Who Is: Local First Arizona and Fuerza Local

By admin December 2, 2013 17:31

fuerza-local LogoBy Taylor Pineda

Director of the largest local coalition in North America, Local First Arizona, Kimber Lanning encourages integration through commerce. Carlos Velasco, Director of Fuerza Local, is inspired by Lanning and continues to uplift the Hispanic local business market.

It is through the tremendous efforts of individuals like Lanning and Velasco that the voices of local businesses in Arizona are heard. 

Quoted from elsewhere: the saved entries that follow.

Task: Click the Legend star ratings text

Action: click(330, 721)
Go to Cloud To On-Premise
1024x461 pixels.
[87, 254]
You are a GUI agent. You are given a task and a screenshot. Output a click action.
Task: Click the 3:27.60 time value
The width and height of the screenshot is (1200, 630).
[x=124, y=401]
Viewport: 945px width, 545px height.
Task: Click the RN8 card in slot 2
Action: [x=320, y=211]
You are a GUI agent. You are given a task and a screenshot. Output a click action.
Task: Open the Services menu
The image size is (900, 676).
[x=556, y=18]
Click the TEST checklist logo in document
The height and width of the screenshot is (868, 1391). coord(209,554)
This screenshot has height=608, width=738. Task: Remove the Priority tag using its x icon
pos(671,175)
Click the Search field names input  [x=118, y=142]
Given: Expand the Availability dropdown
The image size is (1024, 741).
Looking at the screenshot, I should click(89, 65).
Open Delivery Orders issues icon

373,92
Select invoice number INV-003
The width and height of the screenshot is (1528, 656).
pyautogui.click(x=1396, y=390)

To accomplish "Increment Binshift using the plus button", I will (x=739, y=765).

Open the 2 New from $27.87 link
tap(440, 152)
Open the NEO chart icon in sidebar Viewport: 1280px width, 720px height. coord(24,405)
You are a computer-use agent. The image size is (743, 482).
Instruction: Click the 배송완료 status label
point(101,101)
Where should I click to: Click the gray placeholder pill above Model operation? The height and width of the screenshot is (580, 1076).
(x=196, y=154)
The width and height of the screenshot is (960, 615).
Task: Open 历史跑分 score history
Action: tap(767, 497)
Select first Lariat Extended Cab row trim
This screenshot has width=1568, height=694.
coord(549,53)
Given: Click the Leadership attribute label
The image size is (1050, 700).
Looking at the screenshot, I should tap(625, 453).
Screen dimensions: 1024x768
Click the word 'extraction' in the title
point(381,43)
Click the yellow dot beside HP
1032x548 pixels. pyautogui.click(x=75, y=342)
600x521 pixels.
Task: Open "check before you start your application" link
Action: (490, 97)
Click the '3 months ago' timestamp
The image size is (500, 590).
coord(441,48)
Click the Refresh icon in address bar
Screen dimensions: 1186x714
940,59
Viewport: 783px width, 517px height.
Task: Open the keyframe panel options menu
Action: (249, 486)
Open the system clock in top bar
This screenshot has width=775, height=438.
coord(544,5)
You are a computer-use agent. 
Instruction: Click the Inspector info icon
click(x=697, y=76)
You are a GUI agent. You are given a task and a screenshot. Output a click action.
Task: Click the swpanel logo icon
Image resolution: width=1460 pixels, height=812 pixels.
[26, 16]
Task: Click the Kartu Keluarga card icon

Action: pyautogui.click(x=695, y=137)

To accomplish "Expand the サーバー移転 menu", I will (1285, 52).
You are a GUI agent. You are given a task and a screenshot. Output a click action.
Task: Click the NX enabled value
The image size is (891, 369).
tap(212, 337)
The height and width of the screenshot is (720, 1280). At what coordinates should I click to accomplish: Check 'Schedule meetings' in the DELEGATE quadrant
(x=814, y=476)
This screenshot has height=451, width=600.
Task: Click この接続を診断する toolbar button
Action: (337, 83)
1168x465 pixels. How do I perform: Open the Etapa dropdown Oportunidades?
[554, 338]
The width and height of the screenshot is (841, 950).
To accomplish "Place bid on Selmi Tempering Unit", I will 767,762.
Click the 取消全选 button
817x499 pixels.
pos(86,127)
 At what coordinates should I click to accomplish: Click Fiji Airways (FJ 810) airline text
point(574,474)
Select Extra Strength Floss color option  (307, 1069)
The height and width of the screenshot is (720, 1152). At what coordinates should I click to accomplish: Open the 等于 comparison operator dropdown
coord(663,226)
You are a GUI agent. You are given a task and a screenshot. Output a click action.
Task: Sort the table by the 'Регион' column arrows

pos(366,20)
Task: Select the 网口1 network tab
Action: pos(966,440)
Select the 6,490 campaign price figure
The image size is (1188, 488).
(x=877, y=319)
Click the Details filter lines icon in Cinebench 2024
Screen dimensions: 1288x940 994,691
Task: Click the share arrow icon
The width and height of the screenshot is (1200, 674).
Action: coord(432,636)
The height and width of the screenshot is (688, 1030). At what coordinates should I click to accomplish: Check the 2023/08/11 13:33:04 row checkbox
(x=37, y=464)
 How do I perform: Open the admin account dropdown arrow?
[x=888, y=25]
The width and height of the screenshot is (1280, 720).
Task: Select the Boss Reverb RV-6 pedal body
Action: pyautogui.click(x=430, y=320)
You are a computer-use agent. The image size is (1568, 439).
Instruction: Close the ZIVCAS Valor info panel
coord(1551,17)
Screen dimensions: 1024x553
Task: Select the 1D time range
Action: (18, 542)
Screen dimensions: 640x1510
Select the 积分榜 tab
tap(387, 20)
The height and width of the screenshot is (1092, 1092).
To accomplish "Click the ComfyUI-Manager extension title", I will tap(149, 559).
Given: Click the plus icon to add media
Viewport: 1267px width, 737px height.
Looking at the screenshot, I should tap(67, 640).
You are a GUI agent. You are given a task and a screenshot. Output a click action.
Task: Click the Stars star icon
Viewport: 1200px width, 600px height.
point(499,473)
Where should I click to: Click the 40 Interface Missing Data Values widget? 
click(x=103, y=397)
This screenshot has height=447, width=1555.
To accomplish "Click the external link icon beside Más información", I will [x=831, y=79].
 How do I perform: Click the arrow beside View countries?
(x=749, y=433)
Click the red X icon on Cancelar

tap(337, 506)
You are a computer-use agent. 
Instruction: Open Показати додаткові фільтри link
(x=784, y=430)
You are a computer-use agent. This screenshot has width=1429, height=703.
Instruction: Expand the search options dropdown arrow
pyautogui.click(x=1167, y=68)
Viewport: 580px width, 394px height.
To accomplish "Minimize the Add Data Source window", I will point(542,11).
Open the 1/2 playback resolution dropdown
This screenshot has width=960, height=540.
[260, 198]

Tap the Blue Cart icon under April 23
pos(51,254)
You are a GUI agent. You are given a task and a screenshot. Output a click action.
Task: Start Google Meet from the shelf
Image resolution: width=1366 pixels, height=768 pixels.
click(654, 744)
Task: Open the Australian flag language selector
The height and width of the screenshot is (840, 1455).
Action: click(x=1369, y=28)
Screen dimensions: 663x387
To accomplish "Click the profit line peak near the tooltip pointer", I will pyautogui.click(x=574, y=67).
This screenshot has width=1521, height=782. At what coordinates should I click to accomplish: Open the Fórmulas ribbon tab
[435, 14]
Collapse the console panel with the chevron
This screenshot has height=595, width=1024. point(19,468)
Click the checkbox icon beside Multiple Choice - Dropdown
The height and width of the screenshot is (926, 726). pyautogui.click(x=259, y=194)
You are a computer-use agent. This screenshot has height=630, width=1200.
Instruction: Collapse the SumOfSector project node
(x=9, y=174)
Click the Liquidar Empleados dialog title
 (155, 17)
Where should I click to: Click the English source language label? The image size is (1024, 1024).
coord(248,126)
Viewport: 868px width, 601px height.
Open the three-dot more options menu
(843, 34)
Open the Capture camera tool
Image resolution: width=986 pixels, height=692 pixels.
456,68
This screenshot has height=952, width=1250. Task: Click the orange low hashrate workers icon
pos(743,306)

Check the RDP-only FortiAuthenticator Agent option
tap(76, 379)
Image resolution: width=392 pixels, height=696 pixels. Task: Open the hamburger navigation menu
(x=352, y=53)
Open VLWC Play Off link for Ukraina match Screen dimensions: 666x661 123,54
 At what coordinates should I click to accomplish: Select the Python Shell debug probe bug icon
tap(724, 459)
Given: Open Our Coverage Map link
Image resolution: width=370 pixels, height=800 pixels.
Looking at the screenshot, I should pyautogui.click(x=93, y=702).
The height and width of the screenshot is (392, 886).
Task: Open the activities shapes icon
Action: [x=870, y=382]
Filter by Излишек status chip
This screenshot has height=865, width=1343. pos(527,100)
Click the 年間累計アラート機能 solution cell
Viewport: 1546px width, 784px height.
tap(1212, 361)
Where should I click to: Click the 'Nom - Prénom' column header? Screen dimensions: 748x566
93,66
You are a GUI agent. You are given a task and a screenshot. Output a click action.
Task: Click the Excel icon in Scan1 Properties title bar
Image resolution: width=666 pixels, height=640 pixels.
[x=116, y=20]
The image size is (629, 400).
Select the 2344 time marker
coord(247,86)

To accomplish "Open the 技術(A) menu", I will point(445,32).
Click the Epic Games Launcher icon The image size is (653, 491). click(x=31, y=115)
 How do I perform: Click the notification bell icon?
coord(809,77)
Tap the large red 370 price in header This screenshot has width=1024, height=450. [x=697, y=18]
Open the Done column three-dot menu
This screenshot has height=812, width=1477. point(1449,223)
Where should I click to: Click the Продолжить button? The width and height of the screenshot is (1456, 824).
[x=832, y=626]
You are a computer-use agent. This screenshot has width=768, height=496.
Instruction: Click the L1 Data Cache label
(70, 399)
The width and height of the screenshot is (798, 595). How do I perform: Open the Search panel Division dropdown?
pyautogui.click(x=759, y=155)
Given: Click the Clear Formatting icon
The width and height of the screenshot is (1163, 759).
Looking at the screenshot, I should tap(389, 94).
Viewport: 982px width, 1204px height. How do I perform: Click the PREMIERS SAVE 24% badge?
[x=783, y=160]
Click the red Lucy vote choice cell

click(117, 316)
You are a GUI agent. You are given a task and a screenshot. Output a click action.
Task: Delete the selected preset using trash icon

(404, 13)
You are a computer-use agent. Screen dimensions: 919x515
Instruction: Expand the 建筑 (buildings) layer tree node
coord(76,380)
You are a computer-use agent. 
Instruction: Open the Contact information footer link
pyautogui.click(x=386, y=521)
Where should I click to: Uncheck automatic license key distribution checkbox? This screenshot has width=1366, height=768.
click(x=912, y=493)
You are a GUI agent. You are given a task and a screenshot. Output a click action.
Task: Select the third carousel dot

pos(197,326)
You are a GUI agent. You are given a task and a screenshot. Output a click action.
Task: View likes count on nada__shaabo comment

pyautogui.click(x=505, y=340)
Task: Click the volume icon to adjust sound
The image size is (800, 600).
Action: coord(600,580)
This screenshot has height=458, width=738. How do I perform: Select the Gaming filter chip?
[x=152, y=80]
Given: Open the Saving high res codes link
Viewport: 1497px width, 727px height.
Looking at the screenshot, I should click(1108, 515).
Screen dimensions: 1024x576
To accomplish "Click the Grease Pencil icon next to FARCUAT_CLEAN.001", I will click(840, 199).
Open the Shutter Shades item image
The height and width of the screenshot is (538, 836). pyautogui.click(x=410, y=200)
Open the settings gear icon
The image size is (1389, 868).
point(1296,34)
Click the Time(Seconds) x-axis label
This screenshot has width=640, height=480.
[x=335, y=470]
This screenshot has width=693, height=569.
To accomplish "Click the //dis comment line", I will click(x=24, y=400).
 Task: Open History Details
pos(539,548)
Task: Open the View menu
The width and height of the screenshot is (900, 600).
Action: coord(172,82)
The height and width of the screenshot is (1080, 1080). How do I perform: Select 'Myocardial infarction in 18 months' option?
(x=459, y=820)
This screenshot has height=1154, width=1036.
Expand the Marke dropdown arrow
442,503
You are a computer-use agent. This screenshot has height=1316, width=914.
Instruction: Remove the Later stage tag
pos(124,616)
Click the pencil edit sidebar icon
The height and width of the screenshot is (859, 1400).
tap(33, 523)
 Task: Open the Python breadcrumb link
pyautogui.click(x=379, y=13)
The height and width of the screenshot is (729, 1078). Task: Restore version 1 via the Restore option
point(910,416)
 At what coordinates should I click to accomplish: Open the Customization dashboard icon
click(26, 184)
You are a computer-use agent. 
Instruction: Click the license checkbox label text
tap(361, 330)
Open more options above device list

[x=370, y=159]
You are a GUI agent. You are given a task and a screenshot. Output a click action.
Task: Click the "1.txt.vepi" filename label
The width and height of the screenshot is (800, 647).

“I met Kimber Lanning at a Greater Phoenix Chamber of Commerce luncheon. Her talk really touched me. I thought the Buy Local idea she presented is something tangible that creates social economic change,” said Velasco. He expresses his motivation to get involved with such movements. “Phoenix is a great town, rich with culture, and in some cases diversity.”

He also adds the importance of building, empowering, and “striking interest in entrepreneurship within the Latino community.” 

Latinos represent nearly $64 billion in annual consumption, and unfortunately, a trending decrease has been seen. Velasco points out that, “if we are seeing an increasing as a population, why are we seeing so many disconnects?”

Velasco stays optimistic by focusing on improvements within local commerce. He admits that more could be done if we understood how to leverage economic power. “Part of the message is to teach people to vote with their wallet.”

Further elaborating these thoughts, the concept that the Hispanic communities dollar will circulate for less than six days before it leaves, in contrast to the Jewish and Asian communities where the dollar typically circulates 25-27 days.

“The Hispanic buying power is tremendous; all the big national big box stores have created closets of economic consumption. We are forgetting about the locals that have a tremendous economic impact in our community.” 

For instance, for every hundred dollars you spend at a local business, 43% remains home. On the other hand, a bigger box business only sees 13% recirculated back into the local community of the same amount of money spent. 

Lanning elaborates on how cheap isn’t better. “We have actually exported our wealth. Convenience has cost us a fortune. If we can remember what it was like to do business together, then our kids will have more job opportunities and our families will have more wealth.”

One of Lanning and Velasco’s most supported elements of the local commerce movement is that secondary and tertiary opportunities are credited to small businesses. For example, a chain of coffee houses creates retail jobs that don’t encourage opportunities for entrepreneurs. Local coffee houses will employ local workers, and create opportunities for other local businesses such as graphic designers, web developers and accountants well as recirculating the dollar back into the community for longer amounts of time.

One of the most important problems is the lack of effort seen to preserve local commerce.  According to Velasco,  “Retention of culture and civic pride are critically important. Experience comes from the local community, and as locals disappear, cultures disappear as well. Local businesses create a unique experience for customers, and people become more engaged when they feel culture.”

Lanning states how simple it is to make a local business an economic choice, reminding us that local does not always mean small. For example, choosing to go to Harkins Movie Theatre, a locally owned business versus AMC Theaters, a German company that exports all of their revenue. Consumers get the same, if not better experience and recirculate the dollar back into the community.

Both Lanning and Velasco encourage the idea of not thinking cheap. “If we continue to think shopping cheap is best, we will have shop keepers instead of shop owners.”

“Psychologically, when a small child walks into a business, their scope of possibility increases. They see they can achieve more and have goals,” Velasco states. He continues, “We don’t understand how our consumption does make a difference. A lot of us are just uneducated consumers.” 

In efforts to achieve this market, Fuerza Local works to organize the Hispanic migrant business base, which makes up a large sector of Arizona Hispanic entrepreneurs. In addition to this organization, they intend to educate the community about this Buy Local movement, as many do not have access to education.

“Part of what we are doing is bringing forth business education in Spanish. This year, we were able to run an accelerator program on business sustainability, competitiveness, and marketing, using private funding. We have partnered with a company called  eMoneyPool to build Money Pools for our accelerator students, so they can begin to save and co-depend for larger pay-outs,” Velasco said. “Part of the message is encouraging entrepreneurs to consider working with more banks and local credit unions to help get funding at fair market rates.”

“When you apply with a credit union, you’re dealing with an employee face to face. It is about the relationship,” Lanning said. “Working for a local company, you know your boss. You have a lot more flexibility with someone that knows you and knows your family.”